The US trade representative’s office told Congress it wants to negotiate new trade deals with the UK, EU and Japan.
“We will continue to expand US trade and investment by negotiating trade agreements with Japan, the EU and the United Kingdom,” US trade representative Robert Lighthizer said.
Under fast-track rules, the US cannot start talks with the EU, Japan and the UK until 90 days after notifying Congress.
The letter to Congress on Britain said it planned to start talks “as soon as it is ready” after Britain exits the EU on 29 March.
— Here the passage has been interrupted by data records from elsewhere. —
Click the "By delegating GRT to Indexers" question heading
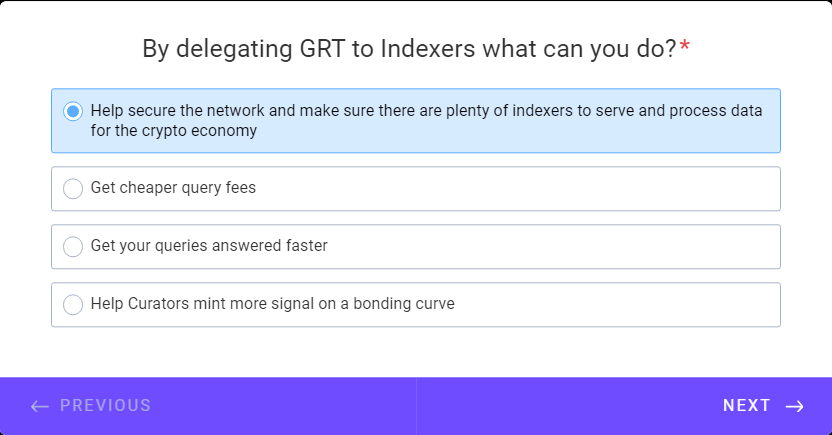Screen dimensions: 832x435 coord(409,49)

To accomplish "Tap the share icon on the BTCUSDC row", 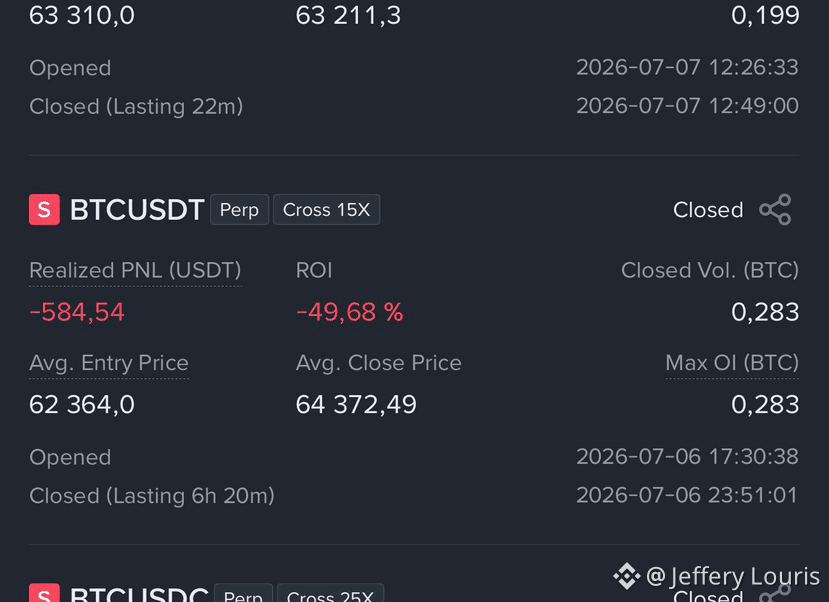I will pyautogui.click(x=775, y=593).
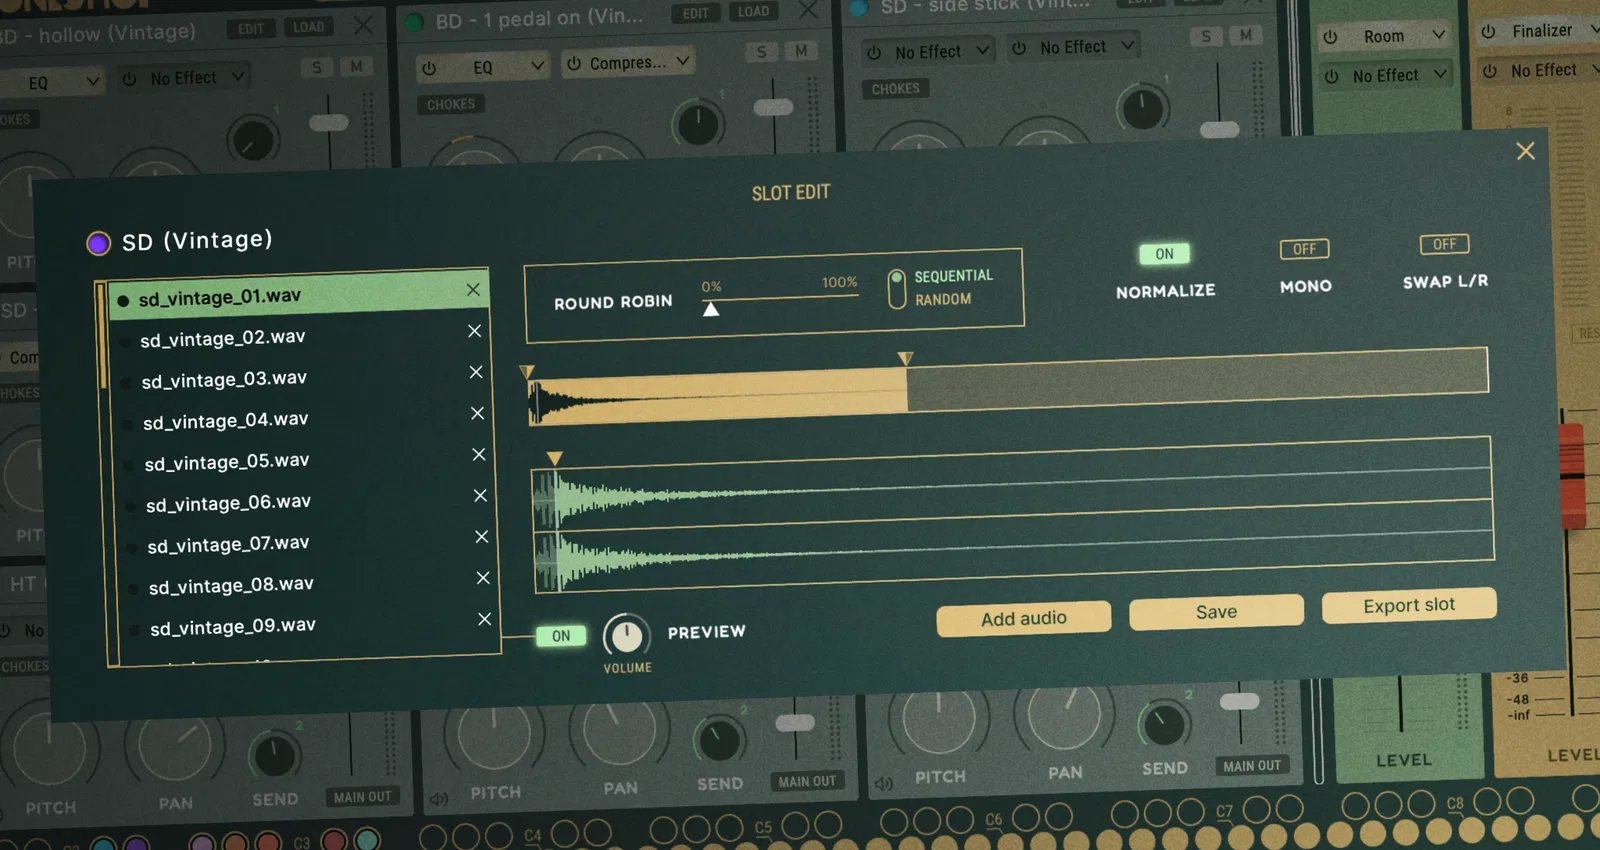Image resolution: width=1600 pixels, height=850 pixels.
Task: Close the Slot Edit dialog
Action: tap(1525, 151)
The US wants to develop “cutting edge obligations for emerging sectors where US and UK innovators and entrepreneurs are most competitive.”
A UK government spokesperson said: “The UK welcomes the US administration’s confirmation that it intends to begin negotiations for a free trade agreement with the UK once we have left the EU.
‘The UK-US trade and investment working group has been exploring ways to boost trade and investment ties, including laying the groundwork for a future free trade agreement, and the talks have been positive.
“The government is taking steps to ensure we are ready to begin negotiations including through consulting the British public on their views on what a free trade agreement should look like.”
The letter on the EU said the EU and US have $1.1 trillion (£835bn) in annual two-way trade, “the largest and most complex” economic relationship in the world, and added that the United States has a $151.4bn trade deficit in goods.
The administration aims to “address both tariff and non-tariff barriers and to achieve fairer, more balanced trade” with the EU and Japan, the letters said.
Japan “is an important but still too often underperforming market for US exporters of goods,” the letter said. It said the US had a $69bn trade deficit in goods with Japan, much of that in the car sector.
The letters from Lighthizer to Congress come weeks after the US won agreement on reworking the North American Free Trade Agreement (NAFTA) with Mexico and Canada.